▶ Task requirements:
Pull every line from the entries that follow and reproduce each one unchanged, in the original order.

▶ Provided data:

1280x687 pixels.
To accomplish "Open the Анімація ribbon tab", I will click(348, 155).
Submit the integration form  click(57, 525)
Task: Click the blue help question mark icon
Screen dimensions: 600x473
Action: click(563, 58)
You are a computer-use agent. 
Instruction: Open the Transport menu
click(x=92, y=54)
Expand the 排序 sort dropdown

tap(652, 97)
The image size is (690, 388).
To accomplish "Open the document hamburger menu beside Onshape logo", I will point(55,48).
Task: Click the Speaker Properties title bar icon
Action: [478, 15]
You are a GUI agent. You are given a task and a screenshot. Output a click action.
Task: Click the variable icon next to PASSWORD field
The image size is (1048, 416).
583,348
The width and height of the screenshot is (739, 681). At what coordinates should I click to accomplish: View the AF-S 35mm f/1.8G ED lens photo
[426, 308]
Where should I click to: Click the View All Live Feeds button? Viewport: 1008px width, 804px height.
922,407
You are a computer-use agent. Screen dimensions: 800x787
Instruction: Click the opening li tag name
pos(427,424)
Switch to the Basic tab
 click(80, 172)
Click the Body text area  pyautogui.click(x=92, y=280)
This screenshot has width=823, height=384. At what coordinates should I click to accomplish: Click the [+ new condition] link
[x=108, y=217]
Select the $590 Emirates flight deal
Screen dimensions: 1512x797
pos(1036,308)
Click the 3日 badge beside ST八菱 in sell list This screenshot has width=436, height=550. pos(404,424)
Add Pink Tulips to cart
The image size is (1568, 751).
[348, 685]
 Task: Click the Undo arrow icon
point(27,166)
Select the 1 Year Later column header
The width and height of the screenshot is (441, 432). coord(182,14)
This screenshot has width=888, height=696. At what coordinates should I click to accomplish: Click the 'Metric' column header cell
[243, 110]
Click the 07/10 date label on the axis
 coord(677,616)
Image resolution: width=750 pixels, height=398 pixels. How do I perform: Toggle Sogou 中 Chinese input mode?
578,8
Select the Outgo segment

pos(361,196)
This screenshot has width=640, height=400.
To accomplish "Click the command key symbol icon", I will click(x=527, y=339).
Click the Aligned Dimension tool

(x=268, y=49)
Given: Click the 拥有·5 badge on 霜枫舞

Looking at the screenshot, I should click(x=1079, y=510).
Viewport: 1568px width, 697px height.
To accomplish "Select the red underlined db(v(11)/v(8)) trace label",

▶ Answer to the exercise:
1280x687 pixels.
To accomplish "Open the Анімація ribbon tab", I will click(348, 155).
Submit the integration form  click(57, 525)
Task: Click the blue help question mark icon
Screen dimensions: 600x473
Action: click(563, 58)
You are a computer-use agent. 
Instruction: Open the Transport menu
click(x=92, y=54)
Expand the 排序 sort dropdown

tap(652, 97)
The image size is (690, 388).
To accomplish "Open the document hamburger menu beside Onshape logo", I will point(55,48).
Task: Click the Speaker Properties title bar icon
Action: [478, 15]
You are a GUI agent. You are given a task and a screenshot. Output a click action.
Task: Click the variable icon next to PASSWORD field
The image size is (1048, 416).
583,348
The width and height of the screenshot is (739, 681). At what coordinates should I click to accomplish: View the AF-S 35mm f/1.8G ED lens photo
[426, 308]
Where should I click to: Click the View All Live Feeds button? Viewport: 1008px width, 804px height.
922,407
You are a computer-use agent. Screen dimensions: 800x787
Instruction: Click the opening li tag name
pos(427,424)
Switch to the Basic tab
 click(80, 172)
Click the Body text area  pyautogui.click(x=92, y=280)
This screenshot has width=823, height=384. At what coordinates should I click to accomplish: Click the [+ new condition] link
[x=108, y=217]
Select the $590 Emirates flight deal
Screen dimensions: 1512x797
pos(1036,308)
Click the 3日 badge beside ST八菱 in sell list This screenshot has width=436, height=550. pos(404,424)
Add Pink Tulips to cart
The image size is (1568, 751).
[348, 685]
 Task: Click the Undo arrow icon
point(27,166)
Select the 1 Year Later column header
The width and height of the screenshot is (441, 432). coord(182,14)
This screenshot has width=888, height=696. At what coordinates should I click to accomplish: Click the 'Metric' column header cell
[243, 110]
Click the 07/10 date label on the axis
 coord(677,616)
Image resolution: width=750 pixels, height=398 pixels. How do I perform: Toggle Sogou 中 Chinese input mode?
578,8
Select the Outgo segment

pos(361,196)
This screenshot has width=640, height=400.
To accomplish "Click the command key symbol icon", I will click(x=527, y=339).
Click the Aligned Dimension tool

(x=268, y=49)
Given: Click the 拥有·5 badge on 霜枫舞

Looking at the screenshot, I should click(x=1079, y=510).
Viewport: 1568px width, 697px height.
To accomplish "Select the red underlined db(v(11)/v(8)) trace label",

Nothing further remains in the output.